**What you need to do**
Render the listing from the line containing "Where should I click to: Click the ☆" to the line containing "Looking at the screenshot, I should pyautogui.click(x=43, y=7)." as a JSON list of strings, one string per line, omitting blank lines. Include only those lines.
%%
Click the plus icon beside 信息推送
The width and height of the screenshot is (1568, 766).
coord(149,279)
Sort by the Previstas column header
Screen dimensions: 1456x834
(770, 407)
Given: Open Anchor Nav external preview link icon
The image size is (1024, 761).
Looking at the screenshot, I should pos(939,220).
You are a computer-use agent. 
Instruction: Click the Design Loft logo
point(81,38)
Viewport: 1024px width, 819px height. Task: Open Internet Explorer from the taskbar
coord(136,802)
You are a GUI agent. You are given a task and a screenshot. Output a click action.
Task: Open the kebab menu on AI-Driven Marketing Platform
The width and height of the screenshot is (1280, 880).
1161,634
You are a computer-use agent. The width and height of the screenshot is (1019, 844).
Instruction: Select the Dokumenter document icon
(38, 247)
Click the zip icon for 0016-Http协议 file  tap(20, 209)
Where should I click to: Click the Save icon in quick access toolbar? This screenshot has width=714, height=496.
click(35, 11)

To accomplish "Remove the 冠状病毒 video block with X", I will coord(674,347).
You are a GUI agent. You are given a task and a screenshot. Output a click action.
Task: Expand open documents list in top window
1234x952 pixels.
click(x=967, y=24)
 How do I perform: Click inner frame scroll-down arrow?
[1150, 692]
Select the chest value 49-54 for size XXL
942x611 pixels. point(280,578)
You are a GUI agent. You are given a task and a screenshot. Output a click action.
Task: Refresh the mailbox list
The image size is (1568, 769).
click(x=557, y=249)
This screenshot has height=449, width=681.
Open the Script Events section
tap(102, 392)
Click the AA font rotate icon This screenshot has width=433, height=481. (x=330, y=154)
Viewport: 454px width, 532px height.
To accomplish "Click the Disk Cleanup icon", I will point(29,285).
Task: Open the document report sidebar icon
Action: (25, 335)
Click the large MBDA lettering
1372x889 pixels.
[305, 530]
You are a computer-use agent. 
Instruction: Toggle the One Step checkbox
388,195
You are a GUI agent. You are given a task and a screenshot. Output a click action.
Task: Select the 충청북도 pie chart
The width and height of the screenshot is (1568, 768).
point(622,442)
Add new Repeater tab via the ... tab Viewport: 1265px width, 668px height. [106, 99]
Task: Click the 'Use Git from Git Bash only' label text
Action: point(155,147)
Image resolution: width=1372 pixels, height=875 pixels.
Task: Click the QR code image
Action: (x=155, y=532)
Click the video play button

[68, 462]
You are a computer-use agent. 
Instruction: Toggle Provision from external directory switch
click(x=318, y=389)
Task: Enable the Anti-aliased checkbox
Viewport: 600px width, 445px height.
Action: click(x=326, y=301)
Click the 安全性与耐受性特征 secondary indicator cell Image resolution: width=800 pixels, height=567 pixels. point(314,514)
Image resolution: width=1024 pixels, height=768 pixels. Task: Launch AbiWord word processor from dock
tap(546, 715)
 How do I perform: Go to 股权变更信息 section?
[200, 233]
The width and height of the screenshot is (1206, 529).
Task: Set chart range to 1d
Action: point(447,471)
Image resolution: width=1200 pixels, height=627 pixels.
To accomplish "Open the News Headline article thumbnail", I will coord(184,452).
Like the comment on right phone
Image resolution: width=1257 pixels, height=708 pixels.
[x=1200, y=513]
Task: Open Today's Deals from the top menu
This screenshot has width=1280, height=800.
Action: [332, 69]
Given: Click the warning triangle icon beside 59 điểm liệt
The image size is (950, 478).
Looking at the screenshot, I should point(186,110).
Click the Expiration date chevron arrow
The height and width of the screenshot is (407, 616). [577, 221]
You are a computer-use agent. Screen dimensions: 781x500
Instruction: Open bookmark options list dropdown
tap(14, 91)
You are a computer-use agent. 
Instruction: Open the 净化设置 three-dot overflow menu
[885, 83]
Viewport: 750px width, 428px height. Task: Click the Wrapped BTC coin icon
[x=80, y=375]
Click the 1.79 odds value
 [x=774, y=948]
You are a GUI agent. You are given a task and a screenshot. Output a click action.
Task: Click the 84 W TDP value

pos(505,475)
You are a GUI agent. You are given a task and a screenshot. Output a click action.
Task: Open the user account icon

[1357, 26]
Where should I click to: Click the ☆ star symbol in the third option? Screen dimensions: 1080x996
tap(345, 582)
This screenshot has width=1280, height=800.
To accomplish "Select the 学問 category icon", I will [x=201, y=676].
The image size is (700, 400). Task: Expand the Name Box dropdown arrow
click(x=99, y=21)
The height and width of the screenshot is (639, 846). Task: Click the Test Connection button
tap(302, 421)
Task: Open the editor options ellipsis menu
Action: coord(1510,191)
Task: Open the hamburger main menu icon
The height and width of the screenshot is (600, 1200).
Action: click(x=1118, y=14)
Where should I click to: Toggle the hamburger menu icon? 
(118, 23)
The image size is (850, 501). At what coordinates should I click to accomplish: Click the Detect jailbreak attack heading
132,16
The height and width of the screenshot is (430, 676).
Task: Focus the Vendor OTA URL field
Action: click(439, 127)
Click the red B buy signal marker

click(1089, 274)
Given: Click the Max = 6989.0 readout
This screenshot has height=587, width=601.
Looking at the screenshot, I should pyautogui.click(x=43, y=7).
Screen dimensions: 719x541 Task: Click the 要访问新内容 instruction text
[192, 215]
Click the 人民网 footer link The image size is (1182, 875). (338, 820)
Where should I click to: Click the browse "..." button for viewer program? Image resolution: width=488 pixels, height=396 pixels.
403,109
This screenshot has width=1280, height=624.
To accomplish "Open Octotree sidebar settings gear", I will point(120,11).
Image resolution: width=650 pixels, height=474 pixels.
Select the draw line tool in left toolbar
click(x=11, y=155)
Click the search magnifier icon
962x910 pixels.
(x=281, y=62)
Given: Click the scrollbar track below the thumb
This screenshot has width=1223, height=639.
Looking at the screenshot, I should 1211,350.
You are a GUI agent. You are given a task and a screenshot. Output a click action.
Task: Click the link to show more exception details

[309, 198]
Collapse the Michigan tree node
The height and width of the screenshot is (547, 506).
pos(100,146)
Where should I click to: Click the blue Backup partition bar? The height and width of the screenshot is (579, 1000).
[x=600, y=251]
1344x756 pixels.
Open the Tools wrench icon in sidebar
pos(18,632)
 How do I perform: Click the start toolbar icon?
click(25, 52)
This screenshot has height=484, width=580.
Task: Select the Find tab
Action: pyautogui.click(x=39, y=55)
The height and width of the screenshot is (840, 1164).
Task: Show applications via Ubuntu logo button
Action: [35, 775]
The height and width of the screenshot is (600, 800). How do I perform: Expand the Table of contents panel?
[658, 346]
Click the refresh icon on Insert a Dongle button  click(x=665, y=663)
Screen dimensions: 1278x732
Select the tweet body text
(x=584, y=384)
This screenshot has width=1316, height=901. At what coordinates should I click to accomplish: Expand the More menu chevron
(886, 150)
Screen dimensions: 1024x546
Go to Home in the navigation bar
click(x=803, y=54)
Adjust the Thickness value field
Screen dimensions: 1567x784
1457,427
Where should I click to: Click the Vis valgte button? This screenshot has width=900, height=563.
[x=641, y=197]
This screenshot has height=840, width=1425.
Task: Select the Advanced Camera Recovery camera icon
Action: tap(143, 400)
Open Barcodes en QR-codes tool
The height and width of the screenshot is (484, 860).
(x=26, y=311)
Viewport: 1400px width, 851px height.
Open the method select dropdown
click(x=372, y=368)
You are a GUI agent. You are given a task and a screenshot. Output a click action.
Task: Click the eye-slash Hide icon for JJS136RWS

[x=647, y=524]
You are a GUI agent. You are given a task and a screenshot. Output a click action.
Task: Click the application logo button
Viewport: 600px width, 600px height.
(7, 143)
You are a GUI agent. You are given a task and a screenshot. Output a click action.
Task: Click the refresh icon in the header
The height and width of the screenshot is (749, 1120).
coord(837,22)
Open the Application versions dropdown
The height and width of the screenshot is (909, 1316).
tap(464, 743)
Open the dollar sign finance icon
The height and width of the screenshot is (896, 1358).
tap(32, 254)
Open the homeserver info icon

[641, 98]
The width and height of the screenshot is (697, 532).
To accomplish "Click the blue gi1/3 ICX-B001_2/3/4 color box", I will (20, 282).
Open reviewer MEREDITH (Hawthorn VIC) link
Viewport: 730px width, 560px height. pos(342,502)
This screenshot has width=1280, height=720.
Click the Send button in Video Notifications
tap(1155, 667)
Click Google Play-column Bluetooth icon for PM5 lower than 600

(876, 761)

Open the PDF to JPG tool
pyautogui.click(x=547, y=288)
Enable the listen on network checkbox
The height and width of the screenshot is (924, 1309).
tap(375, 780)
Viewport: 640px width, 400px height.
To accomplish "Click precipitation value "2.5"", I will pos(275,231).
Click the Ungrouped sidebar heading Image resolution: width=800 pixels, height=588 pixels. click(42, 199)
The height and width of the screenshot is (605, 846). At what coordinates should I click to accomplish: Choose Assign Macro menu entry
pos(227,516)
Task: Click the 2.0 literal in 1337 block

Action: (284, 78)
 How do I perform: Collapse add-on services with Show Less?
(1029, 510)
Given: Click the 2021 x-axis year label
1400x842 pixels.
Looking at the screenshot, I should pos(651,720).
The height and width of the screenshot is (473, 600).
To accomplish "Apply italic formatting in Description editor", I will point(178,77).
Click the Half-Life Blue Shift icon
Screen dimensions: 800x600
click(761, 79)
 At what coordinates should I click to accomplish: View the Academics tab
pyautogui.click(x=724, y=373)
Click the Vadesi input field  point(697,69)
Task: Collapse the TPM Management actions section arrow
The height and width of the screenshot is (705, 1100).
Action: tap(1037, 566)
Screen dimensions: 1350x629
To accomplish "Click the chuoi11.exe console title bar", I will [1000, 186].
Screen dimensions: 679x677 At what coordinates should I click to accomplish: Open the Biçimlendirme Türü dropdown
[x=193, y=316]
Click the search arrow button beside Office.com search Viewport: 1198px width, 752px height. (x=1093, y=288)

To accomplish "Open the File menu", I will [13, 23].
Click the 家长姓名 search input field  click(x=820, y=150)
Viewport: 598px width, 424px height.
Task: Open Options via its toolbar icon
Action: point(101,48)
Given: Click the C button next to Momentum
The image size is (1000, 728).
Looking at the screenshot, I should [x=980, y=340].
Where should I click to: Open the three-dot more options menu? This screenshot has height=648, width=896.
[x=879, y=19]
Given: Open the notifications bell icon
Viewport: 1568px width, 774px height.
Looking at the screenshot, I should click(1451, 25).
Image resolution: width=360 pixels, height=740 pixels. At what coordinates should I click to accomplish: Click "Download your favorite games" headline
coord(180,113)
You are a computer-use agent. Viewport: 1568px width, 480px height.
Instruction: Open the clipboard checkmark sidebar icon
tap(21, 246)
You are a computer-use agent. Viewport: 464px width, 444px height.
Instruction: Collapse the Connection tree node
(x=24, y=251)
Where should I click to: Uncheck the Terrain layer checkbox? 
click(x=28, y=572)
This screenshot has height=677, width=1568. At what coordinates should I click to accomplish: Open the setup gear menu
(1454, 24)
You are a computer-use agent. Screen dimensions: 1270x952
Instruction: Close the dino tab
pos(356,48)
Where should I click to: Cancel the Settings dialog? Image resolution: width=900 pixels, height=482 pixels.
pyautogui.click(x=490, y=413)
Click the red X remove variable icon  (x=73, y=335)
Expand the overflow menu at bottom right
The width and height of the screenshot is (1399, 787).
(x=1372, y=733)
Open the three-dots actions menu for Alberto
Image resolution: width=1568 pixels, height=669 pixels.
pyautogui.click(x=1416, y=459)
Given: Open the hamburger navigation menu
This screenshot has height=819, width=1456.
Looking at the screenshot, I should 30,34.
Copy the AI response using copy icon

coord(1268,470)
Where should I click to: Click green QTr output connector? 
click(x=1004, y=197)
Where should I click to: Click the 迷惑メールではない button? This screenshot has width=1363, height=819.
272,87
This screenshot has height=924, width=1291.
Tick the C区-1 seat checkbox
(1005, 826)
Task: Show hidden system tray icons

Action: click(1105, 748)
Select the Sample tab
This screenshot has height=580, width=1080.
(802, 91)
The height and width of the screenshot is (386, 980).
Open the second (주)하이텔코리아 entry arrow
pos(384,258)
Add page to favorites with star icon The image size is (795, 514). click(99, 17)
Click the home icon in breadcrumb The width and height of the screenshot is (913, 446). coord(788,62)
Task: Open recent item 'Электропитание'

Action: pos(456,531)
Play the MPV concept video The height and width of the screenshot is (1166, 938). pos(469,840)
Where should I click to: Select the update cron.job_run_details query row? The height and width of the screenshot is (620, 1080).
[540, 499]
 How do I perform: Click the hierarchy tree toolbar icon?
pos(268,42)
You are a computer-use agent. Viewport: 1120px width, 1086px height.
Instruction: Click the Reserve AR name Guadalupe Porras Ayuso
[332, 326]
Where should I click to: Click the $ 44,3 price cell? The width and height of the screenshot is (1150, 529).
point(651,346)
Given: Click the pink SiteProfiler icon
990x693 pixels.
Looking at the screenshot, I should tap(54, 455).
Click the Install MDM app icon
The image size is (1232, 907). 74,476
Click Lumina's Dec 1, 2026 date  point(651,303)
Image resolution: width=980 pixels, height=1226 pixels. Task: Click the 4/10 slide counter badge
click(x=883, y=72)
%%
**Full output**
[
  "Where should I click to: Click the ☆ star symbol in the third option? Screen dimensions: 1080x996",
  "tap(345, 582)",
  "This screenshot has width=1280, height=800.",
  "To accomplish \"Select the 学問 category icon\", I will [x=201, y=676].",
  "The image size is (700, 400). Task: Expand the Name Box dropdown arrow",
  "click(x=99, y=21)",
  "The height and width of the screenshot is (639, 846). Task: Click the Test Connection button",
  "tap(302, 421)",
  "Task: Open the editor options ellipsis menu",
  "Action: coord(1510,191)",
  "Task: Open the hamburger main menu icon",
  "The height and width of the screenshot is (600, 1200).",
  "Action: click(x=1118, y=14)",
  "Where should I click to: Toggle the hamburger menu icon? ",
  "(118, 23)",
  "The image size is (850, 501). At what coordinates should I click to accomplish: Click the Detect jailbreak attack heading",
  "132,16",
  "The height and width of the screenshot is (430, 676).",
  "Task: Focus the Vendor OTA URL field",
  "Action: click(439, 127)",
  "Click the red B buy signal marker",
  "click(1089, 274)",
  "Given: Click the Max = 6989.0 readout",
  "This screenshot has height=587, width=601.",
  "Looking at the screenshot, I should pyautogui.click(x=43, y=7)."
]